En réponse à la carte pistée
Je vois très bien ce qu'il se passe ici
Pas de mouches dans mes yeux
Il ne se passe rien
Et pourtant, ce vol mène où il se doit de mener
Sur l'étoile de mer géante
Délimitée par les doigts du hasard
Qui dessinent des anses et des caps
Des lignes courbes et des lignes droites
Des formes géométriques semblables qui toujours s'attirent
Et puisque je suis arrivée jusqu'ici
J'en profite pour retourner la carte postée
Sur un animal étrange
Il se tient devant un escalier de pierre
Il renifle quelque chose par terre
C'est un loup tacheté qui suit le fil de sa vie sauvage
Autour de lui, un décor
Où mènent les rampes
Où montent les marches
Vers quelle porte, quelle demeure
Le loup ne s'en préoccupe pas
Je connais ce loup
Il sait que je suis là
Il n'a pas besoin de me le faire savoir
Il sait que je sais
Cela se passe de regard
De grognement d'aise
De tapotement amical sur le dos
Le loup voit ce qu'il se passe
Il n'a pas de mouches dans les yeux
Sait-il que les formes géométriques semblables s'attirent toujours, toujours
Un loup n'a pas besoin d'emprunter l'avion
Ni de chercher l'étoile de mer géante sur laquelle s'allonger
Il est l'avion et l'étoile
Il est le loup tacheté qui suit le fil de sa vie sauvage
J'attends le soir
J'attends qu'il s'allonge près de moi
Sur une île délimitée par les doigts du hasard
Je devine que le loup est mon semblable
Que toujours il m'attire, toujours
Je vois ce qu'il se passe ici
Tout près du centre de la terre et de la mer
Et je vais aller m'allonger à côté du loup tacheté de la carte postée
Dans l'île d'à côté
En forme d'étoile de mer géante



"Message in a bottle" de Céline CORNAYRE

photo de la carte reçue (illustration choisie par l'auteur)... alors que le texte à l'envers de la carte a été écrit par Janine NOWAK (hasard) :

(adresse : 3, rue du château de sable 33000 CARCANS)
Temps médiocre. Baignade impossible.
Je me suis réchauffé au …. Calvados !
Que faire de cette bouteille vide ?
Idée la remplir de sable et te la rapporter en souvenir à toi, oh mon amie la collectionneuse de tous les sables du monde.
Tu n'auras plus qu'à apposer une étiquette avec la date (6 juin 2008) et le lieu (Plage de Houlgate, Calvados évidemment !).
Et toujours content de moi, ce n'est pas une vulgaire carte postale que je t'envoie , mais ma photo occupé à cette tâche (vive le numérique).
Gros bisous. Jaja

Réaction produite

Cher Jaja,

Je ne pensais pas voir la Normandie débarquée un jour sur mes côtes girondines…

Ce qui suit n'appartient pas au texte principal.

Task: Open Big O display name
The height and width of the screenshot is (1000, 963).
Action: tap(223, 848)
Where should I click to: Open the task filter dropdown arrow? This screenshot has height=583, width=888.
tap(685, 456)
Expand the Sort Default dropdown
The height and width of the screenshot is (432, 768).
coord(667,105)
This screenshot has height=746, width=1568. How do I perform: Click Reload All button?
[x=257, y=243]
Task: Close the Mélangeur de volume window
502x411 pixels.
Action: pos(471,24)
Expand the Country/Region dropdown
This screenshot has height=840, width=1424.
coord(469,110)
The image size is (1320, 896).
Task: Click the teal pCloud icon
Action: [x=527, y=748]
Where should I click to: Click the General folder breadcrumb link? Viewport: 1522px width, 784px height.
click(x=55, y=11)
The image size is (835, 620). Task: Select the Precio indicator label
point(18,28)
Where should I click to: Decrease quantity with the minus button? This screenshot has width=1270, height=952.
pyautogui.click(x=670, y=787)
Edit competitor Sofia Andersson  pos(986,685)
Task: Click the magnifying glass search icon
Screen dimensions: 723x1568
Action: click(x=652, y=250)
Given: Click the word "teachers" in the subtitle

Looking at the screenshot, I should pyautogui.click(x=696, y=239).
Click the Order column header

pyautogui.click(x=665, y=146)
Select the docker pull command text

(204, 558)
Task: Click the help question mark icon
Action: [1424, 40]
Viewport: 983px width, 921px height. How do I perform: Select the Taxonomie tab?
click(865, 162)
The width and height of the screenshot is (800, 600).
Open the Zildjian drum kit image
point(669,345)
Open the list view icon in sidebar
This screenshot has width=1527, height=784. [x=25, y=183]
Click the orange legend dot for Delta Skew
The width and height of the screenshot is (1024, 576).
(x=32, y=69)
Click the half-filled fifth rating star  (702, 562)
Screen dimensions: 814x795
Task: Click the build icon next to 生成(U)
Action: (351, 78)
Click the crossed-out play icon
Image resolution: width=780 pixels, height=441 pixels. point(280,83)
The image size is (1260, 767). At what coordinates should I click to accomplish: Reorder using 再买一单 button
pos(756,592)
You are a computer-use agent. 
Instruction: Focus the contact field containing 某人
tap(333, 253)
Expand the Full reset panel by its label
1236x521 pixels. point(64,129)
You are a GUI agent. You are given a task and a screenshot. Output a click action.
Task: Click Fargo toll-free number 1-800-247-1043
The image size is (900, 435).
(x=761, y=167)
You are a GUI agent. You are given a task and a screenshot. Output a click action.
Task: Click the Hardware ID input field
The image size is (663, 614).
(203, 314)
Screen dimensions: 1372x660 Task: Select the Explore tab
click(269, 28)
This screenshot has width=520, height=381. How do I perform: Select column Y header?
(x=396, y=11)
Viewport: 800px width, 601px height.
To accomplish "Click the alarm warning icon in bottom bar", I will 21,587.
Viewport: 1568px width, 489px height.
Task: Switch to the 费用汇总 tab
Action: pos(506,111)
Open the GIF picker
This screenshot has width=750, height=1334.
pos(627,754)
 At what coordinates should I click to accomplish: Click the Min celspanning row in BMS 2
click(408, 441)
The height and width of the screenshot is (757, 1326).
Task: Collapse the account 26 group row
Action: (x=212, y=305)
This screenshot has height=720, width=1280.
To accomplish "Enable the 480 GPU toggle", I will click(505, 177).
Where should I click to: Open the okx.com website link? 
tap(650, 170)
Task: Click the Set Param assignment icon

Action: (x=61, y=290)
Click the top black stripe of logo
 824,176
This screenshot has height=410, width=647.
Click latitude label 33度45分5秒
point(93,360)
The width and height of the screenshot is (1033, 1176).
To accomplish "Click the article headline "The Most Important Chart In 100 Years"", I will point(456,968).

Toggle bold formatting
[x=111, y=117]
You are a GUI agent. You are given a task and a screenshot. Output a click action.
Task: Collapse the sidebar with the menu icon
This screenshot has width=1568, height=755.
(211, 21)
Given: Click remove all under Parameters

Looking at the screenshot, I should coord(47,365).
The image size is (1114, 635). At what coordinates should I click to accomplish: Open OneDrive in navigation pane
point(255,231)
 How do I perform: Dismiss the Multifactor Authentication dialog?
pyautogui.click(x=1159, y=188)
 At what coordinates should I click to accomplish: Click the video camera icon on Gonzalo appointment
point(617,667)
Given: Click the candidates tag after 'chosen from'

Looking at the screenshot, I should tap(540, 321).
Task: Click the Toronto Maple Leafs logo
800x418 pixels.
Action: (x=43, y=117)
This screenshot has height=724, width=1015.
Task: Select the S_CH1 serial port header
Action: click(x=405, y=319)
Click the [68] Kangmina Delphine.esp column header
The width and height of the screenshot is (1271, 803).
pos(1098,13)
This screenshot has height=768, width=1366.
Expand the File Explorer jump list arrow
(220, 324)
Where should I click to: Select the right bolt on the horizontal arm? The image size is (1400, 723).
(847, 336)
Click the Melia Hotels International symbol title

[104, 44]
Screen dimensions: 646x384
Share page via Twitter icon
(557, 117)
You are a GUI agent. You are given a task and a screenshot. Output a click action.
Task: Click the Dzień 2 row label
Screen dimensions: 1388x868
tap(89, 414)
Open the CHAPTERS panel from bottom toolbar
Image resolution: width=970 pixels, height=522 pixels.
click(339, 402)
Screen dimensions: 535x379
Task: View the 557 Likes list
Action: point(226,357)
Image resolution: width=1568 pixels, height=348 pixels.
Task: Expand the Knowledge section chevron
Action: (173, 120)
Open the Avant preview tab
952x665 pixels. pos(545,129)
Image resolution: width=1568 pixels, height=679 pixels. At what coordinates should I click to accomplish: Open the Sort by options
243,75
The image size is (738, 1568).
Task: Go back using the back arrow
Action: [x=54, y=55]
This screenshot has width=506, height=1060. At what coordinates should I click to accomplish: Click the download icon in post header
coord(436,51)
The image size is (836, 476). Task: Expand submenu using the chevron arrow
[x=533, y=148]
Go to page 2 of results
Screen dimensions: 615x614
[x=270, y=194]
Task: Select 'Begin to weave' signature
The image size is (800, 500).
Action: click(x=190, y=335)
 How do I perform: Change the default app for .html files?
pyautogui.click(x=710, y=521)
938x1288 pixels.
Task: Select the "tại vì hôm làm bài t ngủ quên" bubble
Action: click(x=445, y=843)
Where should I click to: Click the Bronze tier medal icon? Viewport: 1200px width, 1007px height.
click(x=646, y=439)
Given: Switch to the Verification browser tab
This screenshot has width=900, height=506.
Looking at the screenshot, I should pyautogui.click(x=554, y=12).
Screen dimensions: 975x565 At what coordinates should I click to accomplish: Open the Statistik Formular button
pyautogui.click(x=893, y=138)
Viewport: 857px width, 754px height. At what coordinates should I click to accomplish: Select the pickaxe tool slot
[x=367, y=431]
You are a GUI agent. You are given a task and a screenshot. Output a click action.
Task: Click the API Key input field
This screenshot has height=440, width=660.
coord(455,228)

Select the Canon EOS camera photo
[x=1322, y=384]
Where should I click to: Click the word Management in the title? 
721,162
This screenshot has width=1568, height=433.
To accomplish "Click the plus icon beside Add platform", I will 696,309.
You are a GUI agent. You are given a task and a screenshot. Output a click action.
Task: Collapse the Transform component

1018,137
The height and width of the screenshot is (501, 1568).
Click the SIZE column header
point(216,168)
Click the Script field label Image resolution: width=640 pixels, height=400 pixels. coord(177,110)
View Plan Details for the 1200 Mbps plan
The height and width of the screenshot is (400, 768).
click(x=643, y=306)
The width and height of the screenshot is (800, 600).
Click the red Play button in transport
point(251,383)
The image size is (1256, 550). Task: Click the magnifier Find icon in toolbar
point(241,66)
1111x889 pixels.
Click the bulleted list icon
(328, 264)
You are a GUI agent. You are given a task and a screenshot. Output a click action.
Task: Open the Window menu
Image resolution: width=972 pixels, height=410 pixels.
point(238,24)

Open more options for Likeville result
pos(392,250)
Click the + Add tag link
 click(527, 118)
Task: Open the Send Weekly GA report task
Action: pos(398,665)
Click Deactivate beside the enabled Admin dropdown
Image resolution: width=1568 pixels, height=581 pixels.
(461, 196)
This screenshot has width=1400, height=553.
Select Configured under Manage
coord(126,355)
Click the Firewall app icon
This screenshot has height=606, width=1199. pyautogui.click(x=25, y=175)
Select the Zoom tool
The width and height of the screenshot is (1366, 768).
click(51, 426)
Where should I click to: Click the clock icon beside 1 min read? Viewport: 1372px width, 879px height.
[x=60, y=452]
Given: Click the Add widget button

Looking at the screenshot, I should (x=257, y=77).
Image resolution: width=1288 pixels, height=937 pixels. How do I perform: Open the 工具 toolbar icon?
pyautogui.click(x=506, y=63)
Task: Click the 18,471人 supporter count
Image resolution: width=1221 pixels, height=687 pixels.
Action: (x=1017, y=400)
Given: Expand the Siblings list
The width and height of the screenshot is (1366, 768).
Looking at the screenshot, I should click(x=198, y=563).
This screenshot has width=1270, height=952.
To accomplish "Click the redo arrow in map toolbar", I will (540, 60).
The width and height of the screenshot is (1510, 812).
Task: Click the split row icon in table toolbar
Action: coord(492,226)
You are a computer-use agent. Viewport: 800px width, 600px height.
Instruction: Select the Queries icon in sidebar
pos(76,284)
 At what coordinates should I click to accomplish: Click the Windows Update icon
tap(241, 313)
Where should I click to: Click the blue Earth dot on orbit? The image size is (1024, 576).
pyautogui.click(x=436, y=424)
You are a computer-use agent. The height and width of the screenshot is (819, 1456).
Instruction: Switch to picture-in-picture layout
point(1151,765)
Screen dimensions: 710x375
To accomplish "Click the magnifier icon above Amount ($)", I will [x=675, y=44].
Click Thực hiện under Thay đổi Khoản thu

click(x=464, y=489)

Et tu t'en es souvenu aussi, de cette collection entamée dès ma prime enfance, bravo ! Je l'avais moi-même légèrement laissée aux oublis depuis ma retraite iodée ici, à Carcans…

Et tu t'es mis au numérique, toi, l'inconditionnel de l'argentique !
Mais où as-tu donc mis ton implacable anti-conformisme ? Cela étant dit, le résultat est magnifique, les années semblent glisser sur toi comme mon chat sur ma savonnette… Tu te souviens de Bruce Lee ; et bien il est immuable, fidèle à ses croquettes et à ton divan que tu aimais tant ; tu t'en souviens ?

Toute passion abolie, que se cache t-il dans cette photo, cette bouteille et ce sable…
Et puis cette date sur le message, ce 6 juin … comment ne pas … je ne suis pas encore tout à fait Alzheimer tu sais !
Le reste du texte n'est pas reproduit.